Ticket: https://github.com/cobaltcore-dev/cobaltcore/issues/503#issuecomment-4311454443

@phip1611 phip1611 self-assigned this Apr 30, 2026
@phip1611 phip1611 force-pushed the gardenlinux-next-v52 branch from bc2452a to 1a41fef Compare April 30, 2026 09:21
@phip1611
Copy link
Copy Markdown
Member Author

@olivereanderson please take a brief look. I grouped all your commits and brought them into consecutive order. Once cloud-hypervisor#8029 is merged - what are the implications for our fork? What is your recommendation to keep the patchset working and maintainable? What are your thoughts and ideas?

@olivereanderson
Copy link
Copy Markdown

@olivereanderson please take a brief look. I grouped all your commits and brought them into consecutive order. Once cloud-hypervisor#8029 is merged - what are the implications for our fork? What is your recommendation to keep the patchset working and maintainable? What are your thoughts and ideas?

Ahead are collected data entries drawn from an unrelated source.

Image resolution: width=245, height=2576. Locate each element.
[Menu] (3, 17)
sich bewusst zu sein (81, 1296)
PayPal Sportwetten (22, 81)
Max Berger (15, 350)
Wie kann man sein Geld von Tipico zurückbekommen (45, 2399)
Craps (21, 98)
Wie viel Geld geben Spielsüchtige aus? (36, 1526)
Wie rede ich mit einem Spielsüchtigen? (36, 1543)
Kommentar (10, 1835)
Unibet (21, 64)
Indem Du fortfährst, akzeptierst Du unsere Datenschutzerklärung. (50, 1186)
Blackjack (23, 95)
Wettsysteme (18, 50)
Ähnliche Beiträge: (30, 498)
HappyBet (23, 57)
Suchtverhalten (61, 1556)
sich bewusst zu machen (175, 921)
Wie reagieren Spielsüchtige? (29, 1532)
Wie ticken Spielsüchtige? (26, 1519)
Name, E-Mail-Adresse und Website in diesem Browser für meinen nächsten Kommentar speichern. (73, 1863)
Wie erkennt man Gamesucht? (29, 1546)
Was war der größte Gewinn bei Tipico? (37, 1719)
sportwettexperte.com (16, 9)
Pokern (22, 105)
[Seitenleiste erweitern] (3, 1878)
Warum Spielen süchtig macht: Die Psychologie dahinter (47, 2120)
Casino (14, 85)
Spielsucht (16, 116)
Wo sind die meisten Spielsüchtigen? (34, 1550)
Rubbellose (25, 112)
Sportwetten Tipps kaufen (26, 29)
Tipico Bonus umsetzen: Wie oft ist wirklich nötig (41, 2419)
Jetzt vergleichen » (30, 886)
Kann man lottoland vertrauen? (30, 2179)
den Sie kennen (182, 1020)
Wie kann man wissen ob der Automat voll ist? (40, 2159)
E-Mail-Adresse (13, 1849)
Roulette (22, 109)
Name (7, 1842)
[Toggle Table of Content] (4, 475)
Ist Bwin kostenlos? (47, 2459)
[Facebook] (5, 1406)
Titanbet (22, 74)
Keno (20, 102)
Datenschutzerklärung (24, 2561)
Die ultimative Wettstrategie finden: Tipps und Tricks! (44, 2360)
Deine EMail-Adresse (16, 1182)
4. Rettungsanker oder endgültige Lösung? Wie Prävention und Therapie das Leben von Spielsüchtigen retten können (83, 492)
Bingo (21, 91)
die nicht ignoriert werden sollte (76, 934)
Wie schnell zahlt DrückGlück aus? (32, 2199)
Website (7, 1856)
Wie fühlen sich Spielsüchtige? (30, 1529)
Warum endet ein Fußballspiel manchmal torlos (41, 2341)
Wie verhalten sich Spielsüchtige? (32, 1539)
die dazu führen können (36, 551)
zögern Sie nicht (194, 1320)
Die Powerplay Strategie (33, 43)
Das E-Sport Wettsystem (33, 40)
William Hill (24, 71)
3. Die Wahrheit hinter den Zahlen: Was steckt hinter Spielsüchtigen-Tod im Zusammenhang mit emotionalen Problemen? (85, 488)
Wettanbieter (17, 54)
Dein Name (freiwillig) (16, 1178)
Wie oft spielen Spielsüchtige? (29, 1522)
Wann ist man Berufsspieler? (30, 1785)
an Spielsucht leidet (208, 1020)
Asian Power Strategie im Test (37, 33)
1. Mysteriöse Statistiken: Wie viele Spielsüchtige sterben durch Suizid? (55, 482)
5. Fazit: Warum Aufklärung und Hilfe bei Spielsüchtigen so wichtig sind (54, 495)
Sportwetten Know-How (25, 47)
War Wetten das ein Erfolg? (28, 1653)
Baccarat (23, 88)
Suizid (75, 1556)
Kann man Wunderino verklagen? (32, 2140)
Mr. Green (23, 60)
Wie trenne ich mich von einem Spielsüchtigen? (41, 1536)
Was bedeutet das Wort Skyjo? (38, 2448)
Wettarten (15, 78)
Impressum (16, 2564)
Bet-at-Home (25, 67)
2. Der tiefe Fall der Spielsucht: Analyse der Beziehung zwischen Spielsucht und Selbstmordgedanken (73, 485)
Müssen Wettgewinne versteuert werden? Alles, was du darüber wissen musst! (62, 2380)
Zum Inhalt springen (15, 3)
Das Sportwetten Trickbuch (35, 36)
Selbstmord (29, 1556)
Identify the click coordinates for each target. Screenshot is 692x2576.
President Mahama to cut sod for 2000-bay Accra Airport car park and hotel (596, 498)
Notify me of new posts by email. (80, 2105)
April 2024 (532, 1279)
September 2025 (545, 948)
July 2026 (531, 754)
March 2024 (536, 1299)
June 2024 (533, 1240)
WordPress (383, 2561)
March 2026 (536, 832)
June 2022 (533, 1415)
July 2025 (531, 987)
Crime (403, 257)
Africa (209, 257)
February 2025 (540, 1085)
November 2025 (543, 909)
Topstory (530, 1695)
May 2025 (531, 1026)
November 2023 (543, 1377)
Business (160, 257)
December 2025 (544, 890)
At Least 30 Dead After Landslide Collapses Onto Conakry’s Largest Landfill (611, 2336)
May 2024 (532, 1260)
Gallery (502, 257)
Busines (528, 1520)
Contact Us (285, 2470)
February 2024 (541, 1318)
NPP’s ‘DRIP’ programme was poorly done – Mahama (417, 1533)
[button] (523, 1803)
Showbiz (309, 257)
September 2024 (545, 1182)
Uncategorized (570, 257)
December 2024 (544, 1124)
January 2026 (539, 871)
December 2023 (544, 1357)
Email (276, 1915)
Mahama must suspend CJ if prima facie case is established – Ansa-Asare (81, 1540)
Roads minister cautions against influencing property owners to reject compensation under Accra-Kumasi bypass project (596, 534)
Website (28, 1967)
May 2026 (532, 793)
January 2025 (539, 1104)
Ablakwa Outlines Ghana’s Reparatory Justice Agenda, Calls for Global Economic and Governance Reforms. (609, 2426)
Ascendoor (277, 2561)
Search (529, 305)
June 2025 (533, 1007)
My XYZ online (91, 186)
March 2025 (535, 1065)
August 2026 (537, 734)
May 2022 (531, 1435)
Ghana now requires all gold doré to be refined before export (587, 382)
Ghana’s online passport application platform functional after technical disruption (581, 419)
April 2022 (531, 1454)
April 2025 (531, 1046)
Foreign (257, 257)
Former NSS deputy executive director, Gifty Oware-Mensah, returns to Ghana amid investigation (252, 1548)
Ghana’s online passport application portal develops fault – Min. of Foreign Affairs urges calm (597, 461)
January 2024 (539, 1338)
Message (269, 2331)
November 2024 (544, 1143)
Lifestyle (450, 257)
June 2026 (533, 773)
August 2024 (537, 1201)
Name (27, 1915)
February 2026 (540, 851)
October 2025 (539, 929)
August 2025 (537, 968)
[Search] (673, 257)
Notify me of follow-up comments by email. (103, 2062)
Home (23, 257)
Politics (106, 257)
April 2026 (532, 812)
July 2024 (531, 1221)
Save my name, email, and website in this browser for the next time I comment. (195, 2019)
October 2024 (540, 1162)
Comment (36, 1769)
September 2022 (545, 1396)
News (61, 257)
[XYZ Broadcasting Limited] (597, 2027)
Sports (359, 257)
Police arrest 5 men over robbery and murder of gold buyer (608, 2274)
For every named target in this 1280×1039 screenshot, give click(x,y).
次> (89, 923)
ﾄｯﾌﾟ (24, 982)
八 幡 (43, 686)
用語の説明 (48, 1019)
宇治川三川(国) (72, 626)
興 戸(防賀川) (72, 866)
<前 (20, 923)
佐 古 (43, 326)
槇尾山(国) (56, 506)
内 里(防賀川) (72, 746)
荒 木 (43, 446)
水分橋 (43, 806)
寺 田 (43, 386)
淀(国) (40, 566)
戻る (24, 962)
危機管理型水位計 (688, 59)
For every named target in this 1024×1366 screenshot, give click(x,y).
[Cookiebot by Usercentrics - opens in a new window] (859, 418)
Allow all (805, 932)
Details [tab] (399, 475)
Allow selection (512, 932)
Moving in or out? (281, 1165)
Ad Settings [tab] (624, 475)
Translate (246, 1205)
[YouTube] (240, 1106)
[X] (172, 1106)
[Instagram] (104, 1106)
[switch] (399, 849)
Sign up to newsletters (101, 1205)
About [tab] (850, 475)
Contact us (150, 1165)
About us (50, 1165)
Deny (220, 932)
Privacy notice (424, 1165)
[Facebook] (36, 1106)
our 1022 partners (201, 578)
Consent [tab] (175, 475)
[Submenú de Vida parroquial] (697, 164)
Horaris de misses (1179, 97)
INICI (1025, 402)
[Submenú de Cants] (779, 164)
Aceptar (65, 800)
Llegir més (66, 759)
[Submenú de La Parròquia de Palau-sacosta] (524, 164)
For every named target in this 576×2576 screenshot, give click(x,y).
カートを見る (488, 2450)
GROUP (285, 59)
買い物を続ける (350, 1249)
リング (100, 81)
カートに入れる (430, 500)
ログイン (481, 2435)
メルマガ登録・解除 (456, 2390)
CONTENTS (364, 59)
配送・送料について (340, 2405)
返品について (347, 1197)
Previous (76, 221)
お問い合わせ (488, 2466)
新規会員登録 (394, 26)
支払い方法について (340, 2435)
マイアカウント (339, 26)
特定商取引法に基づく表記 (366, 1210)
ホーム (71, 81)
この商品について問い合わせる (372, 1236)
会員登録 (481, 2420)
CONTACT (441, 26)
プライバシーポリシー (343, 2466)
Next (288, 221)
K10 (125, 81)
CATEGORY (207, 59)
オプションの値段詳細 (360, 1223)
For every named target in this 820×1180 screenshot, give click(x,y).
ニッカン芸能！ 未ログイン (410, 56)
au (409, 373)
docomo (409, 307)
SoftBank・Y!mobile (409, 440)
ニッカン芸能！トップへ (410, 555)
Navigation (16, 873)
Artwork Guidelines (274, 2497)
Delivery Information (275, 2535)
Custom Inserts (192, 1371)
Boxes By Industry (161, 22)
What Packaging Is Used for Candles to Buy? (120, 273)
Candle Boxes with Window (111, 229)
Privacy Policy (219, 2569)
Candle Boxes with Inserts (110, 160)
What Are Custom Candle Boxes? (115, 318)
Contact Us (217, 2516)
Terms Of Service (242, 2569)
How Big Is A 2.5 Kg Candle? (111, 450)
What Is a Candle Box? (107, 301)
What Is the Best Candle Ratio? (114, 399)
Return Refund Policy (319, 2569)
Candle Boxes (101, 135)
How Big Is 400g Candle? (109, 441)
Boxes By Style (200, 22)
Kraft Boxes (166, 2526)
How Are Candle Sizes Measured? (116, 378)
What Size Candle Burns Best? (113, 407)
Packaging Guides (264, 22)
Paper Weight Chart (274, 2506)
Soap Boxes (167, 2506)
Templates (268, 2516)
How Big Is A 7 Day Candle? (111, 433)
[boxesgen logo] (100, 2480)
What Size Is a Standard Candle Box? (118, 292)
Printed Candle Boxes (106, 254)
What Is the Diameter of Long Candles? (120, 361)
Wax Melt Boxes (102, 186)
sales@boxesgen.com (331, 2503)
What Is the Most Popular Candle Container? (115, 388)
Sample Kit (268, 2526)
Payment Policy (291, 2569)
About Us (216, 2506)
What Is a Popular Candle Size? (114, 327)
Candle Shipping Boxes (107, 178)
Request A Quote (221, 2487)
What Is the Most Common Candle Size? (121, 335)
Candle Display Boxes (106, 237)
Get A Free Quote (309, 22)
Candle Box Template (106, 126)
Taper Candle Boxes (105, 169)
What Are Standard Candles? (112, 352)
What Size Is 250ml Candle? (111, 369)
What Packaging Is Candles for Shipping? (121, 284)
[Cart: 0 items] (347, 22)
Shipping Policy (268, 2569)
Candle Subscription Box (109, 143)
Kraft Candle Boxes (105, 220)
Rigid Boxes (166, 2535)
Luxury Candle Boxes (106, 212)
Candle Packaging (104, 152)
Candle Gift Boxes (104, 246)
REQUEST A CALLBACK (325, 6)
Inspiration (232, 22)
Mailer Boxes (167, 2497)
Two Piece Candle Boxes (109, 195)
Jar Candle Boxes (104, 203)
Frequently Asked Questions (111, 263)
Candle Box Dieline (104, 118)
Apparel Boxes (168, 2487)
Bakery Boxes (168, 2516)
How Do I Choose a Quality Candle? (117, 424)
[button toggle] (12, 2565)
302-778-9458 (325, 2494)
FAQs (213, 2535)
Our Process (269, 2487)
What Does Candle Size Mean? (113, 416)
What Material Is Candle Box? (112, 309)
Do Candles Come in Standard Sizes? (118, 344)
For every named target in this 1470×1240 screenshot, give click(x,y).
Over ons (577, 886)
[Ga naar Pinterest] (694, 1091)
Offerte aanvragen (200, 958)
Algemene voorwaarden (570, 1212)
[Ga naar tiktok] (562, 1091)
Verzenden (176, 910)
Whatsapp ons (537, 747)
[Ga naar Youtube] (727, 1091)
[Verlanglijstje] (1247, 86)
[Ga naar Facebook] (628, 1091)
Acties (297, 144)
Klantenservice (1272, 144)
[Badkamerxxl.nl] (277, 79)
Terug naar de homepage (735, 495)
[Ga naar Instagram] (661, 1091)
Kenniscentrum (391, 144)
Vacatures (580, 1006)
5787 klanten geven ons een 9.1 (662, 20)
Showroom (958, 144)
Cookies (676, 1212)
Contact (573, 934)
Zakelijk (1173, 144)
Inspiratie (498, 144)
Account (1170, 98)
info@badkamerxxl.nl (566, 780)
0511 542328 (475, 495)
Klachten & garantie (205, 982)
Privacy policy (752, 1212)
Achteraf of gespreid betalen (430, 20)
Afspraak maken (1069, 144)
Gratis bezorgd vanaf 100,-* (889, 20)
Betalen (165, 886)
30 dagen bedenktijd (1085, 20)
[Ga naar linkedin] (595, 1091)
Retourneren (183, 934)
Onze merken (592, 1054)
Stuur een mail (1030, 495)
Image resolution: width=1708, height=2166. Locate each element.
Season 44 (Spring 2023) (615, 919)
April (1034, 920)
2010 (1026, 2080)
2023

I plan to backport cloud-hypervisor#8029 as soon as it is merged because the code is simply better.

@phip1611
Copy link
Copy Markdown
Member Author

If possible, I'd prefer to not merge (or backport) anything into gardenlinux before we finish this. But we can plan this together next week as well!

@olivereanderson
Copy link
Copy Markdown

If possible, I'd prefer to not merge (or backport) anything into gardenlinux before we finish this. But we can plan this together next week as well!

We can definitely merge this PR (v52) first. Let's discuss further next week 🙂

@phip1611 phip1611 force-pushed the gardenlinux-next-v52 branch 7 times, most recently from 768a632 to 7ddbe2c Compare May 5, 2026 06:17
@phip1611
Copy link
Copy Markdown
Member Author

phip1611 commented May 5, 2026

Normal libvirt-tests (default suite) are already passing.

@phip1611
Copy link
Copy Markdown
Member Author

phip1611 commented May 5, 2026

TODO: I totally missed the GARP changes somehow.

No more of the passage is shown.